TRY IT →
Your answer must match the entries below word for word.
─── INFORMATION ───
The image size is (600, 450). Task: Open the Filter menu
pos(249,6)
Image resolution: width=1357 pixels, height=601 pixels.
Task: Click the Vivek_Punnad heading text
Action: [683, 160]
───
WRITTEN SOLUTION →
The image size is (600, 450). Task: Open the Filter menu
pos(249,6)
Image resolution: width=1357 pixels, height=601 pixels.
Task: Click the Vivek_Punnad heading text
Action: [683, 160]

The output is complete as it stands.